Бармен бросил быстрый взгляд на Джона.

– Да ладно тебе, Джонни! Что твое, то святое. За твоим, Джонни, мы присмотрим… – ответил бармен, протирая стакан грязной тряпкой. Он подмигнул Джону, давая понять, что готов на все ради своего друга. Его улыбка была кривой, но искренней.

– Дай ключ и глинтвейн, – сказал Джон, обращаясь к бармену.

Я перевела взгляд на него, не понимая, зачем ему глинтвейн. Сначала я не придала этому значения, подумала, что он просто будет продолжать вечер в кругу друзей, когда отправит меня спать.

Бармен бросил на стойку ключ и поставил бутылку с мутной жидкостью.

– Держи, Джонни. И помни, мы всегда рады тебе. Только не забывай платить, – прохрипел бармен, подмигнув Джону.

В ответ Джон лишь усмехнулся, и в этом простом движении глаз я увидела целую историю их отношений. Его взгляд, направленный на бармена, говорил о взаимном уважении и прочной, нерушимой связи. Тут стало ясно: между ними не просто дружба, а цемент, который держит их союз двух равных, готовых разделить и славу, и бремя.

Джон взял бутылку и ключи, и мы отправились на второй этаж искать мой номер. Но на лестнице нас остановила какая-то девица, от которой сильно несло виски. На ней было обтягивающее красное платье, слишком короткое, слишком обтягивающее, словно кричало о своей доступности. Взгляд исподлобья, губы, накрашенные слишком ярко, словно вызов. Она курила, выпуская дым кольцами, будто пытаясь меня загипнотизировать.

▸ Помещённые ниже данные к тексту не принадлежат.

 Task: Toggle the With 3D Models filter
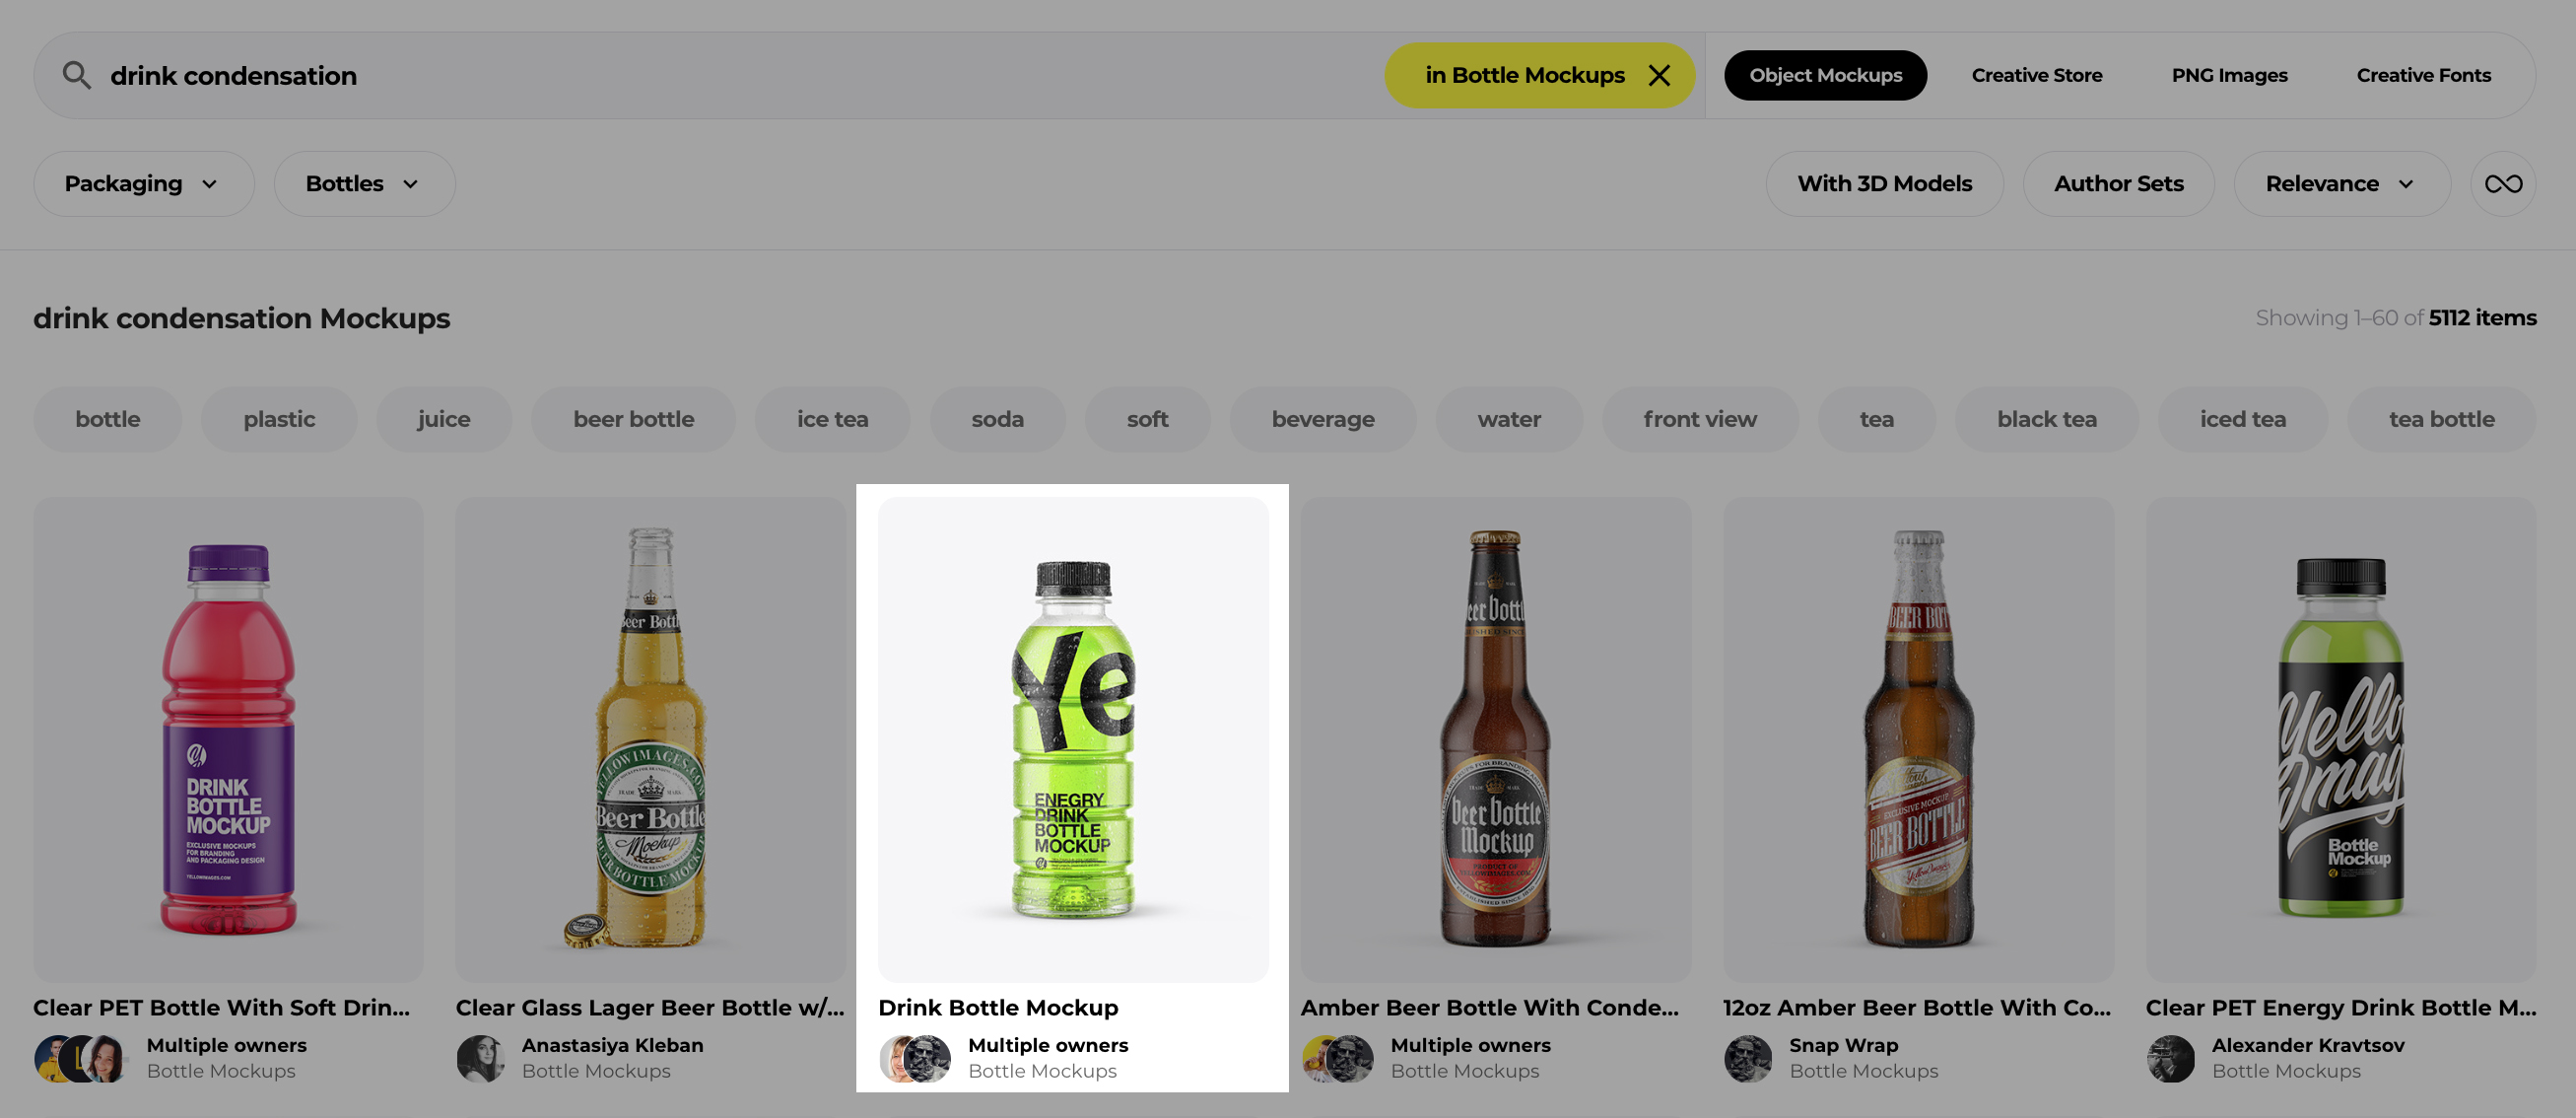point(1884,184)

– Джо-он, – протянула она, словно кошка. – Не хочешь выпить? – Она говорила так, словно слова стекали с ее губ как мед.

Он аккуратно снял ее с плеча, не давая ей уйти в объятия.

– Менди, знакомься, это Аза. – Представил меня Джон, указав на меня рукой.

Девушка посмотрела на меня сверху вниз, с таким презрительным взглядом, словно я была ей противна. На ней было обтягивающее красное платье, которое едва прикрывало колени. Яркий макияж и распущенные волосы делали ее похожей на хищницу, готовую к охоте. Я поняла, что Менди – одна из многих в этом месте, и ее отношение ко мне было более чем понятным. Менди, словно проигнорировав мой приветливый жест, затянулась сигаретой и выпустила дым мне в лицо.

– Придешь, сегодня ко мне? – спросила она, подаваясь вперед и почти касаясь губами его щеки.

– Менди, нам пора, – сказал он, его голос был твердым и не терпел противоречий, как и взгляд.

Менди внезапно схватила Джона за руку, и его терпение лопнуло. Он закрыл глаза, словно пытаясь сдержать гнев, но играющие желваки на его челюсти выдали его настоящие чувства. Едва удерживаясь, он держал себя в руках, но было видно, что еще немного, и он может выпустить свой гнев наружу. Джон, очевидно, не был таким уж и мягкотелым, как казалось на первый взгляд. Раскрыв глаза, Джон перевел взгляд на Менди. Лицо его оставалось нечитаемым, он просто молча смотрел на нее, словно окаменевший под ее натиском. Его взгляд был таким, что казалось, будто он может испепелить одним лишь взглядом. Увидев его каменное выражение, Менди отпустила его руку, затянулась сигаретой, выпустила дым прямо мне в лицо, с презрительной улыбкой.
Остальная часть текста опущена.